The main focus of this course was to avoid an exam-like situation and rather to provide a pure self-assessment without feedback to the case authors. However, an exam could easily be implemented if needed.

This teaching concept supports hybrid education and thus the interweaving of face-to-face teaching with e‑learning. The time-independent on-demand content (the interactive key feature cases, the remote background with self-assessment) supports the flexibility and independent learning of different learning types of students. At the same time, this strategy enables teachers to use the teaching content regularly and repeatedly, with the possibility of continuous improvement under high time flexibility. Through the targeted use of case discussion as live content (online seminar or physical), direct exchange is promoted and it is possible to go into depth on topics that particularly interest the students.
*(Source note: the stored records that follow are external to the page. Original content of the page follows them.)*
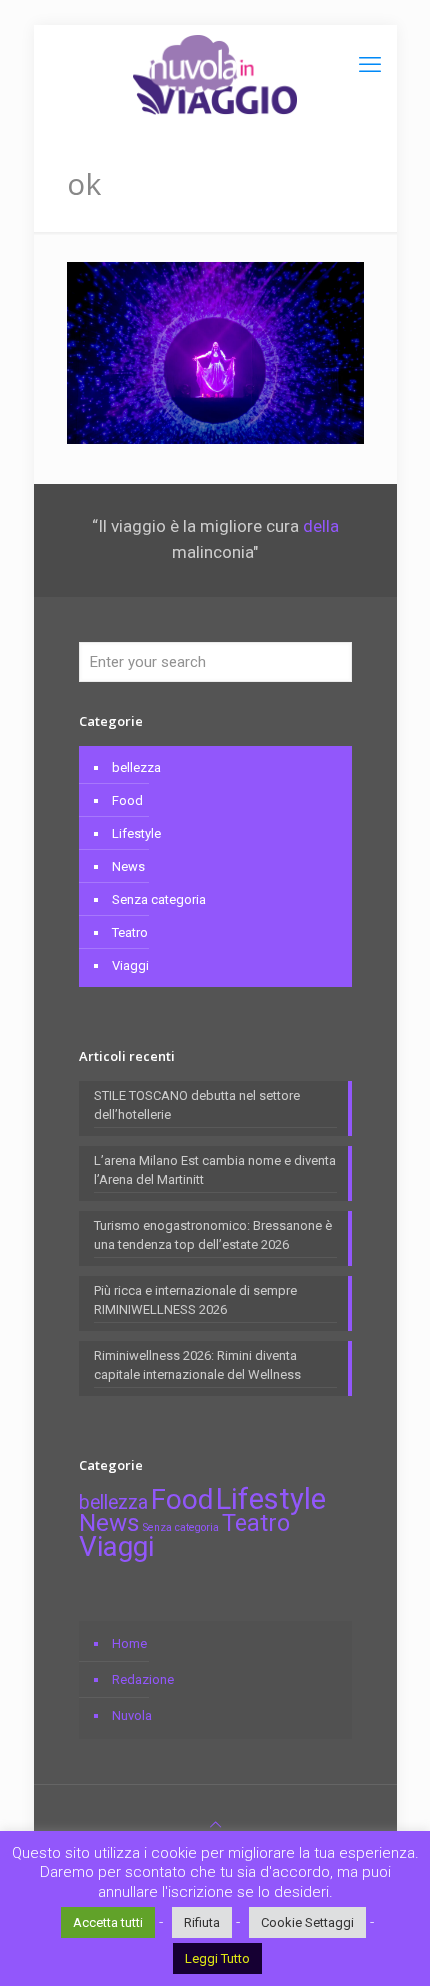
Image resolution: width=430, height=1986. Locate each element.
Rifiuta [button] (202, 1922)
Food (127, 800)
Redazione (143, 1679)
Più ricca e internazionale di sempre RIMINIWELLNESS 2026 (195, 1300)
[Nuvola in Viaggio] (215, 75)
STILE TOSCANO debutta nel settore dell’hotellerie (197, 1105)
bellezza (136, 767)
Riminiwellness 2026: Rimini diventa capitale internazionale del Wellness (197, 1365)
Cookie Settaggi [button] (307, 1922)
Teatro (130, 932)
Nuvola (132, 1715)
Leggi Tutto (217, 1958)
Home (129, 1643)
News (128, 866)
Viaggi (130, 965)
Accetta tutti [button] (108, 1922)
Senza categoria (159, 899)
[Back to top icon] (215, 1824)
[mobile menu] (370, 65)
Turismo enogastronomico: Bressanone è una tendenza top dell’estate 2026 (213, 1235)
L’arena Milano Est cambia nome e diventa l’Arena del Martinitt (215, 1170)
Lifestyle (136, 833)
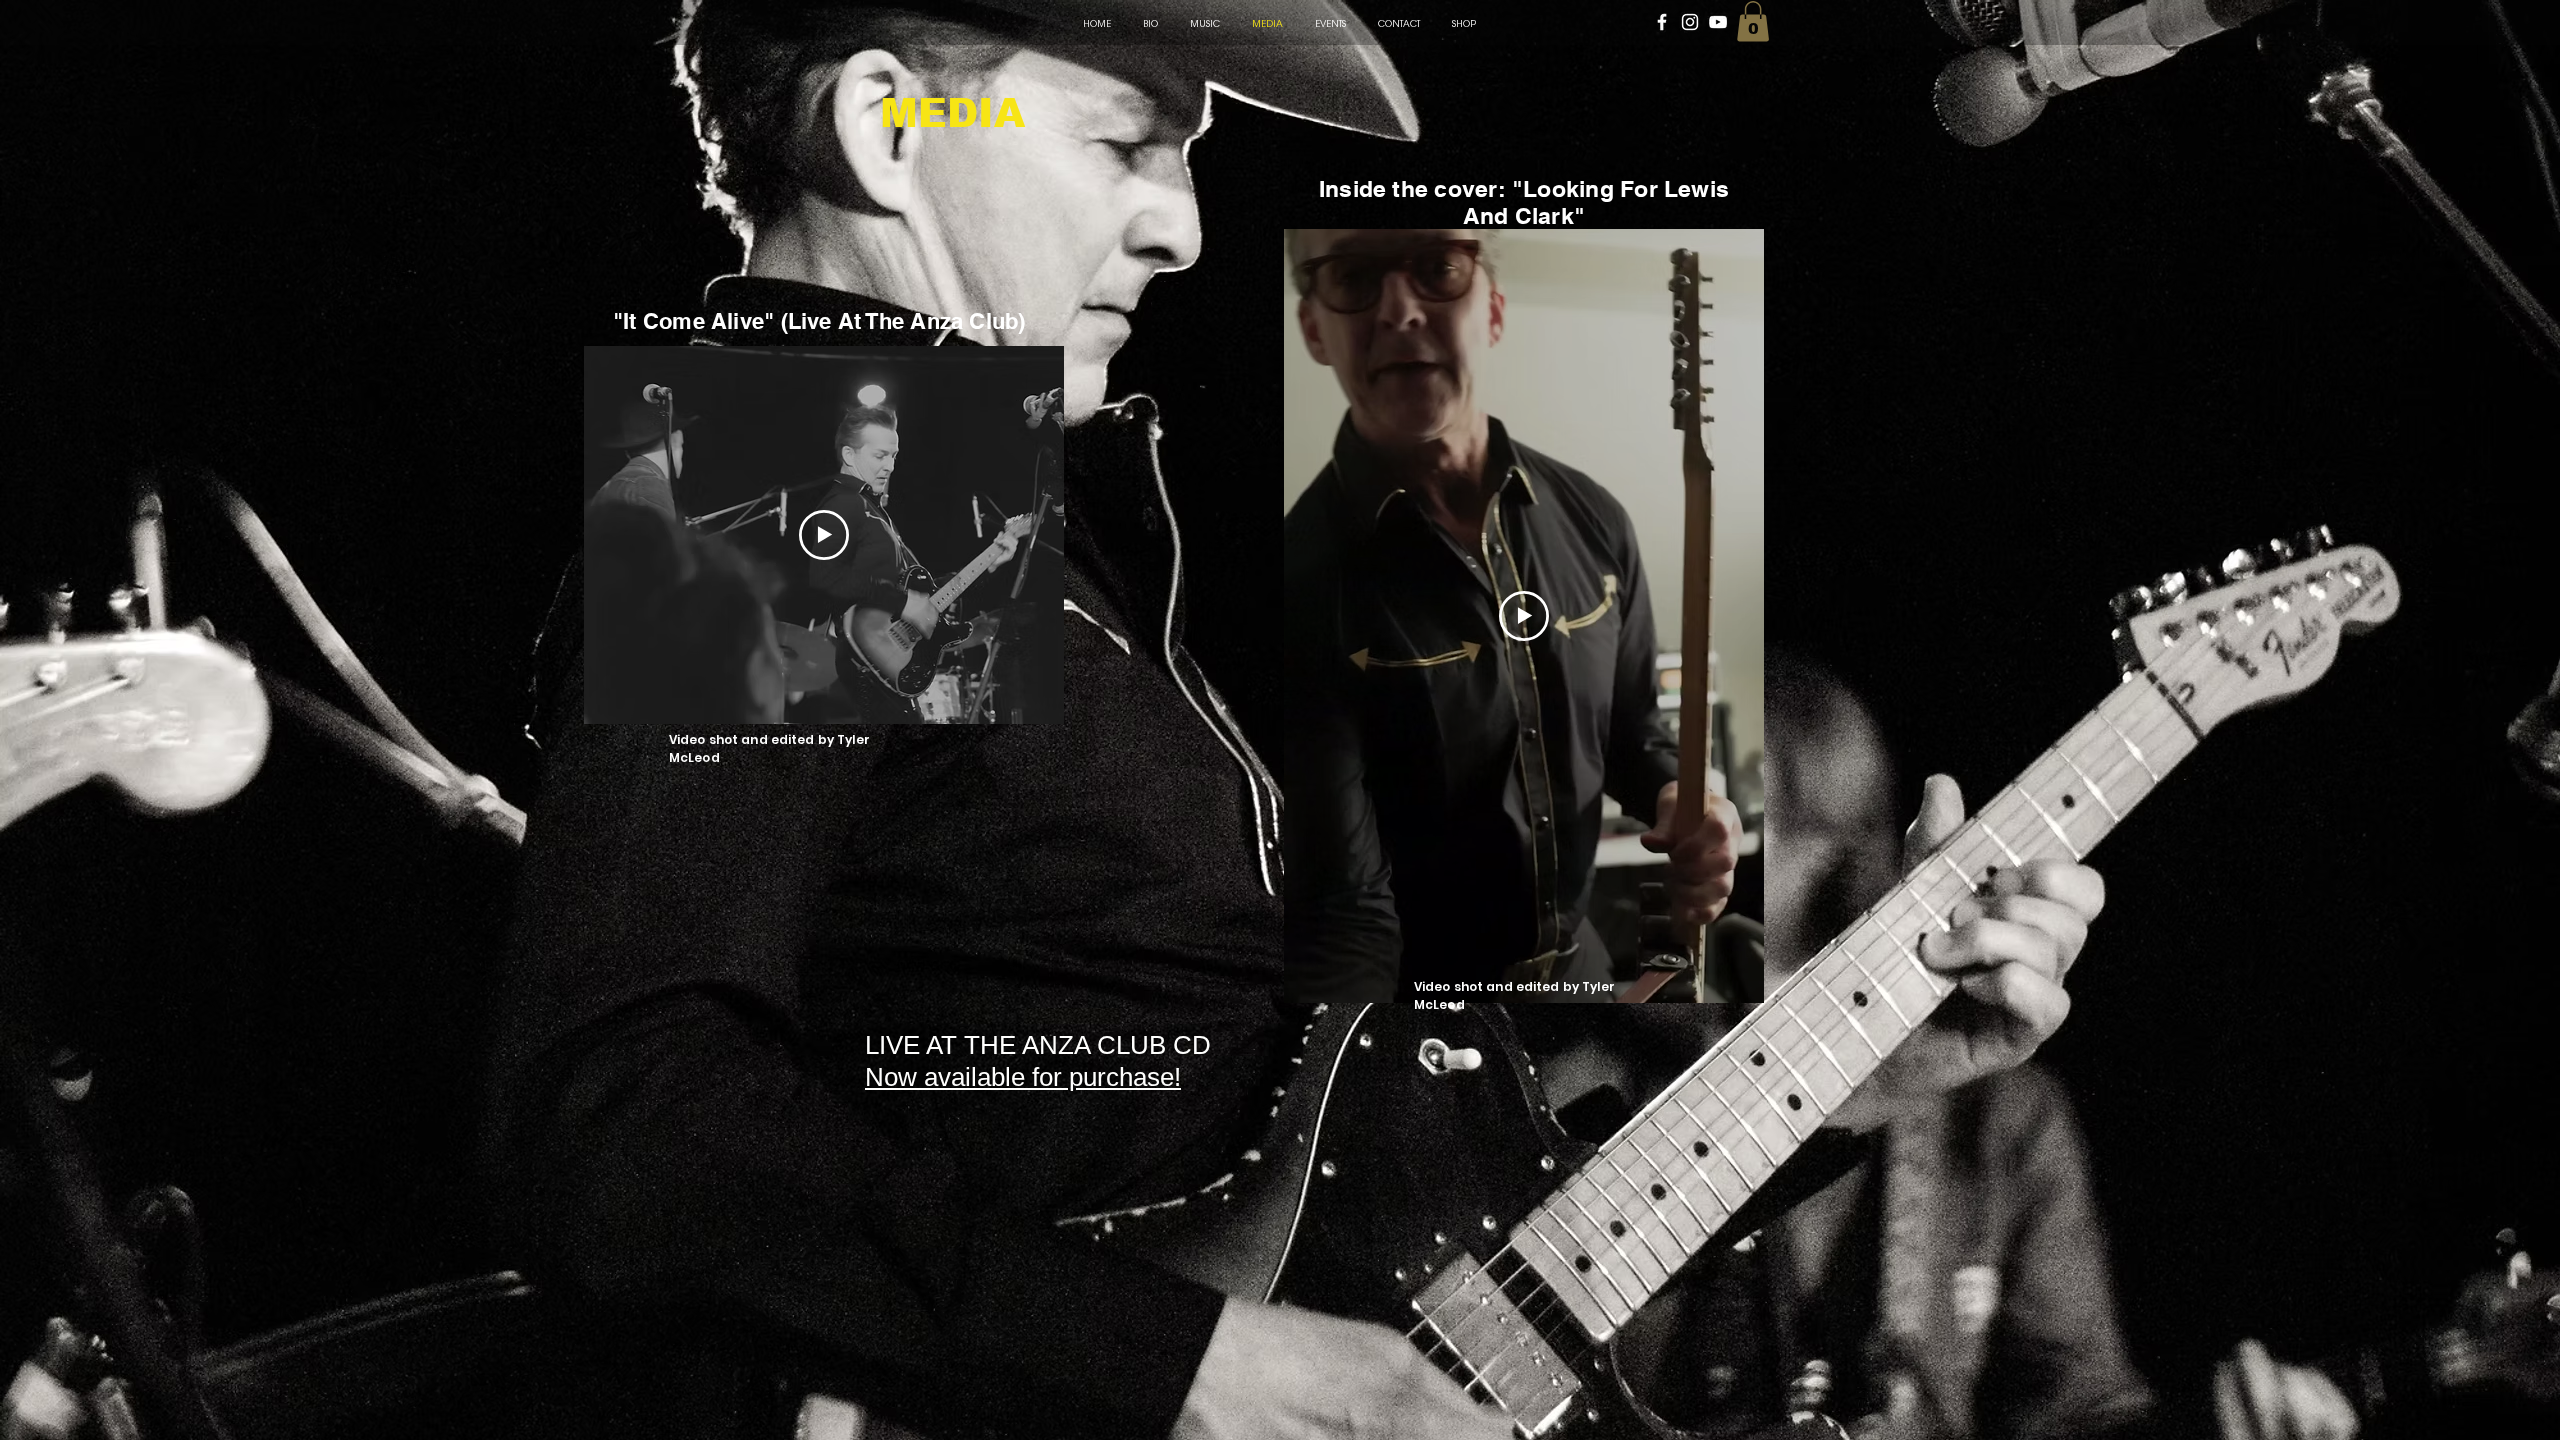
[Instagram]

Teaching clinical reasoning and decision-making is a particular challenge in medical curricula. After graduating from medical school, students should be able to apply medical skills, knowledge and attitudes in a setting that presents multiple challenges. The key feature cases are a validated approach to establishing decision-making competence, with a focus on the essential decisions in the treatment process that must be recognised and made in order to treat the patient correctly [19]. Through the use of interactive key feature cases, students take a step back, allowing for a differentiated view without stressors such as time pressure or organisational and interpersonal challenges. This variation of clinical training in a reduced and protected setting is intended to promote reflection on simulated clinical decisions, especially through the activating questions, which is often difficult to achieve in the immediate clinical situation. At the same time, students receive guidance and feedback through a structured three-stage set-up in which they are presented with a case via remote access, receive background information, perform a self-assessment and continue in-depth study using the linked learning materials [15].